Metodologia que organiza as etapas do projeto está mudando a rotina de arquitetos e será tema de workshop comandado por Fabio Guisso
Por Erik Oakes
A Modelagem da Informação da Construção (BIM, do inglês Building Information Modeling) está mudando a forma como arquitetos projetam, colaboram e entregam valor. Ela usa modelos digitais tridimensionais para representar um projeto de construção, facilitando o planejamento, projeto, construção e gerenciamento do ciclo de vida da obra.
Ao conectar dados, equipes e processos em um único fluxo de trabalho, a metodologia tem mudado a forma como arquitetos projetam, colaboram e entregam valor. “O BIM aumenta a produtividade em até 25%, reduz erros, retrabalhos e permite decisões mais estratégicas desde o início do projeto até a operação do edifício”.
Quem afirma isso é Fabio Guisso, especialista com mais de 18 anos de atuação na área, consultor em projetos de órgãos públicos e privados em todo o Brasil, professor de pós-graduação e fundador de iniciativas de capacitação profissional voltadas à inovação no setor.
“Estamos vivendo uma virada histórica. E o que vai diferenciar os profissionais do futuro não é apenas a capacidade técnica, mas a mentalidade estratégica e a disposição para aprender continuamente e se adaptar a novas formas de pensar, projetar e construir”, disse o capixaba, que atualmente reside em Brasília e vem a Vitória nesta sexta-feira (4) comandar um workshop exclusivo da Associação Brasileira dos Escritórios de Arquitetura no Espírito Santo (AsBEA/ES) direcionado a seus associados.

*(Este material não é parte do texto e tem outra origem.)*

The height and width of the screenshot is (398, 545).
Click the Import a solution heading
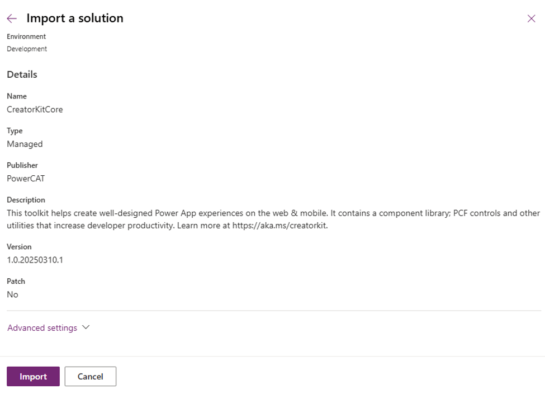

Mas afinal, o que está por trás desse conceito que vem ganhando força no Brasil? E por que ele tem sido visto como essencial não só para grandes construtoras, mas também para pequenos escritórios que buscam se manter competitivos? Confira abaixo a entrevista com Fabio, que ao longo de sua trajetória, participou de iniciativas junto à Prefeitura de Vitória (ES), DER-ES, Prefeitura de Natal (RN), Prefeitura de Campinas (SP), FINDES, Tribunal de Justiça do Espírito Santo (TJES), Banestes, entre outros.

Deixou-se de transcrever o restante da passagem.